| CONSIGNE 1 |
Relève tous les titres de chansons cités dans l'entretien avec le groupe.
| CONSIGNE 2 |
Reprends l'entretien avec le groupe juste après sa dernière phrase.
#### EXTRAIT DU DOCUMENT
Si « Vengeance Esthétique » et « L'imminence du Terrible » sont par exemple assez simples d'accès, il en va autrement des « Mots De La Perte » ou de « La Splendeur de Nos Pas ». Vous souciez-vous de la façon dont les auditeurs vont appréhender les chansons ?
Absolument pas. Que ce soit au niveau des textes ou de la musique, nous n'avons jamais intégré ce genre de variable dans nos choix. Nous prenons le parti de la sincérité, et il se trouve que nous apprécions l'écriture qui ne reste pas en surface mais creuse au plus profond pour déterrer des « vérités » pas toujours simples, quitte à placer une barrière devant certains auditeurs. Mettre au premier plan des attentes extérieures au groupe, ou l'aptitude des auditeurs à comprendre telle ou telle chose, serait d'un certain point de vue castrateur pour nos ambitions artistiques ; et au-delà de ça, ce serait faire offense à leur capacité de réflexion et de curiosité. Personnellement, j'ai toujours aimé rentrer dans l'univers d'un artiste lorsque j'achète un album – parcourir longuement les textes en fait partie – et souvent, plus cet univers est personnel et demandeur en terme de réflexion, plus il me séduit… J'ai le réflexe de croire que d'autres peuvent avoir la même démarche en écoutant nos chansons. D'autant que nous ne sommes absolument pas fermés lorsqu'il s'agit d' « expliquer », ou en tout cas d'apporter quelques éclaircissements dans les interviews ou directement lors des concerts.
########
#### LISTE DES ENTRÉES
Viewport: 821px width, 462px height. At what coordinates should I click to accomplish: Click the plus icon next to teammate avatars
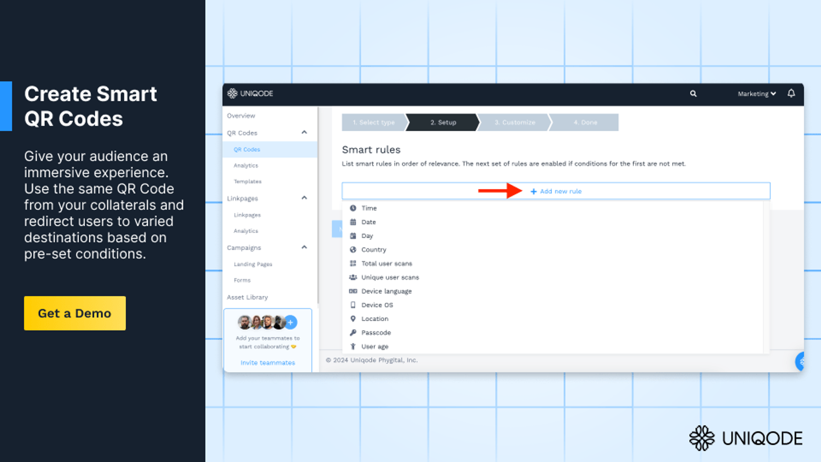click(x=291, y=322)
########
#### LISTE DES ENTRÉES
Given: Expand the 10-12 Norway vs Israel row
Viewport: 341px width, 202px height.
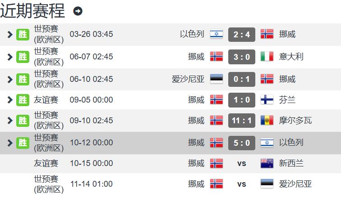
########
#### LISTE DES ENTRÉES
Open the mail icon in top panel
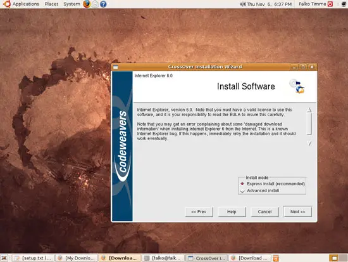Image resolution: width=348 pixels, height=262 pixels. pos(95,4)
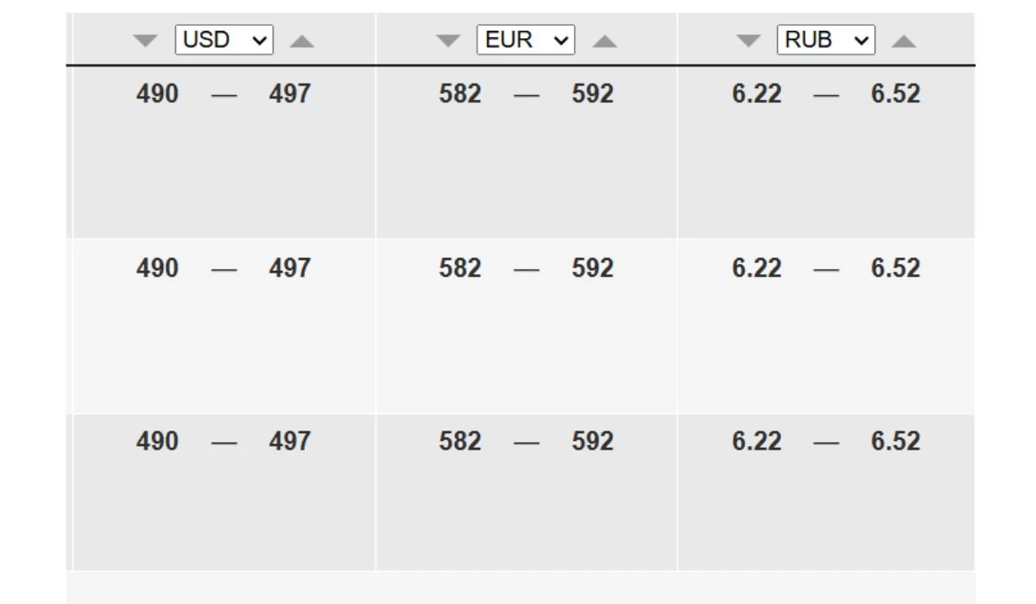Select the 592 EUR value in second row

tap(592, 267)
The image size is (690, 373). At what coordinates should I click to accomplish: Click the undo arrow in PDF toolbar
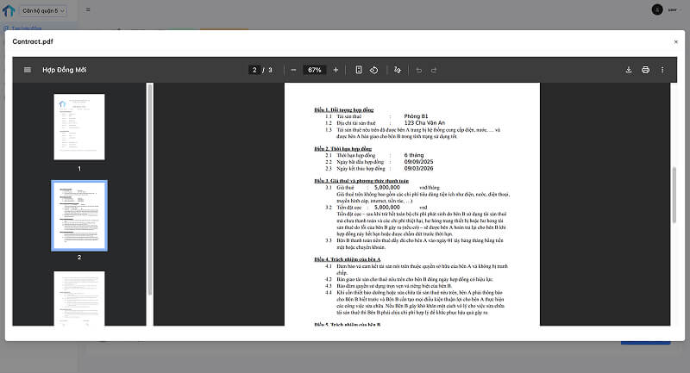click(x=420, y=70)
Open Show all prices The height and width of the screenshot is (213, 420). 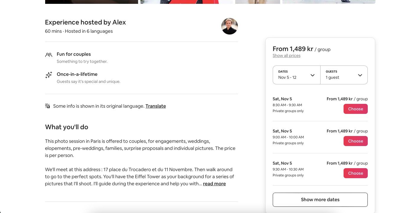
########
| RÉPONSE RÉDIGÉE 1 |
« Vengeance Esthétique »
« L'imminence du Terrible »
« Mots De La Perte »
« La Splendeur de Nos Pas »

| RÉPONSE RÉDIGÉE 2 |
Pour ce qui est des textes que j'ai écrits, j'avoue que j'ai une tendance à m'exprimer par métaphores et que parfois leur impact n'est pas frontal… Par exemple, dans « Les Mots de la Perte » dont je te parlais il y a quelques instants, tout est parti de certains textes de Beckett qui m'ont beaucoup touché et ont alimenté ma propre réflexion, et j'ai surtout tenté de recréer avec des images personnelles les conditions propices à la naissance de ce sentiment d'abandon, de désuétude, d'oubli ; cette forme de « nudité » totale et insurmontable une fois que l'homme s'est extirpé de tous les artifices qui façonnent sa vie. Mais il ne faut pas y chercher un sens unique, cette manière d'écrire ouvre au contraire différentes portes, et je pense que chacun peut y trouver une certaine forme de vérité qui lui sera propre.


Sur la première page du livret, on trouve une seule inscription, en bas à gauche : « Tourments ». Sur la dernière, toujours en bas mais à droite cette fois, est inscrit « Perdition ».
Au centre, on décèle la même silhouette humaine qu'on voit sur la pochette tendre un bras vers le ciel comme un appel à l'aide. Tout cela n'est pas innocent je pense, peux-tu nous en dire plus ?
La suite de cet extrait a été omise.